§ Provided information:
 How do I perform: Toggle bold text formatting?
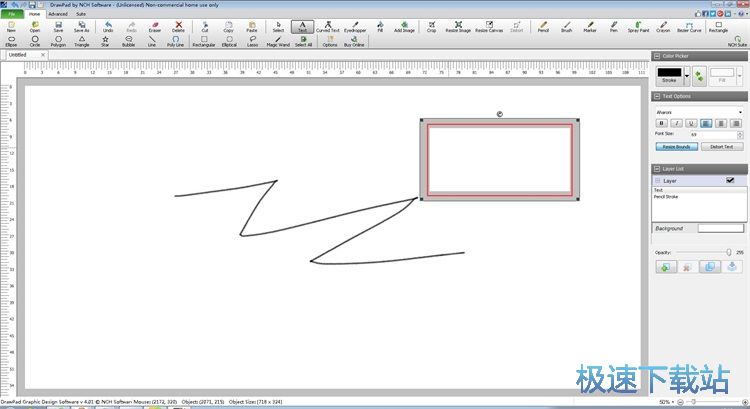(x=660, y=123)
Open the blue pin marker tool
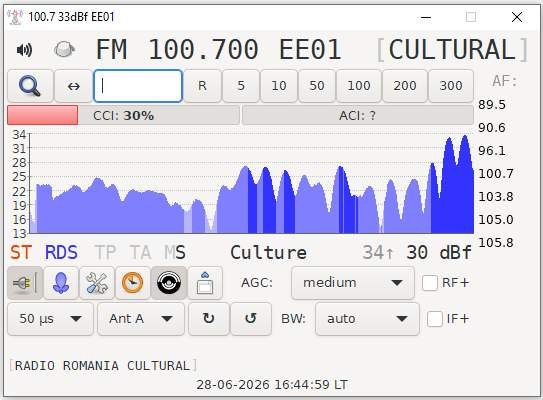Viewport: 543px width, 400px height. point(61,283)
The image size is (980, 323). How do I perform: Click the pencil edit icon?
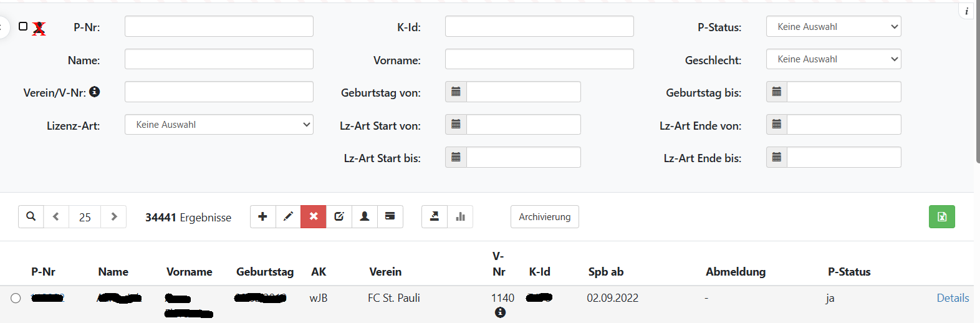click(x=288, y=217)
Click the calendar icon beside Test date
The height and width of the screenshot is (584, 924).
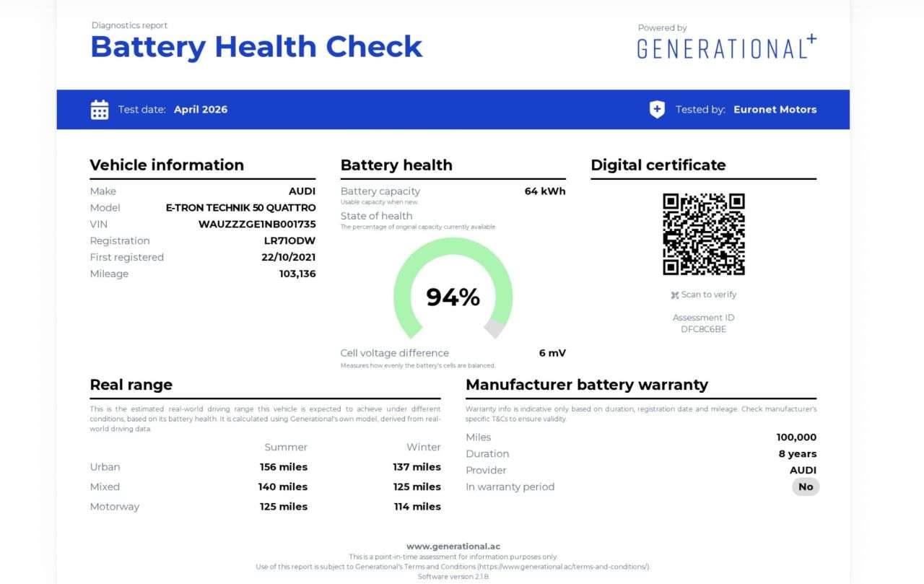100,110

§ Task description:
Every line in the records is to be retyped exactly as it stands; the pictures stay out.

§ Completed exercise:
 How do I perform: Toggle bold text formatting?
(x=660, y=123)
Open the blue pin marker tool
Viewport: 543px width, 400px height. point(61,283)
The image size is (980, 323). How do I perform: Click the pencil edit icon?
click(x=288, y=217)
Click the calendar icon beside Test date
The height and width of the screenshot is (584, 924).
100,110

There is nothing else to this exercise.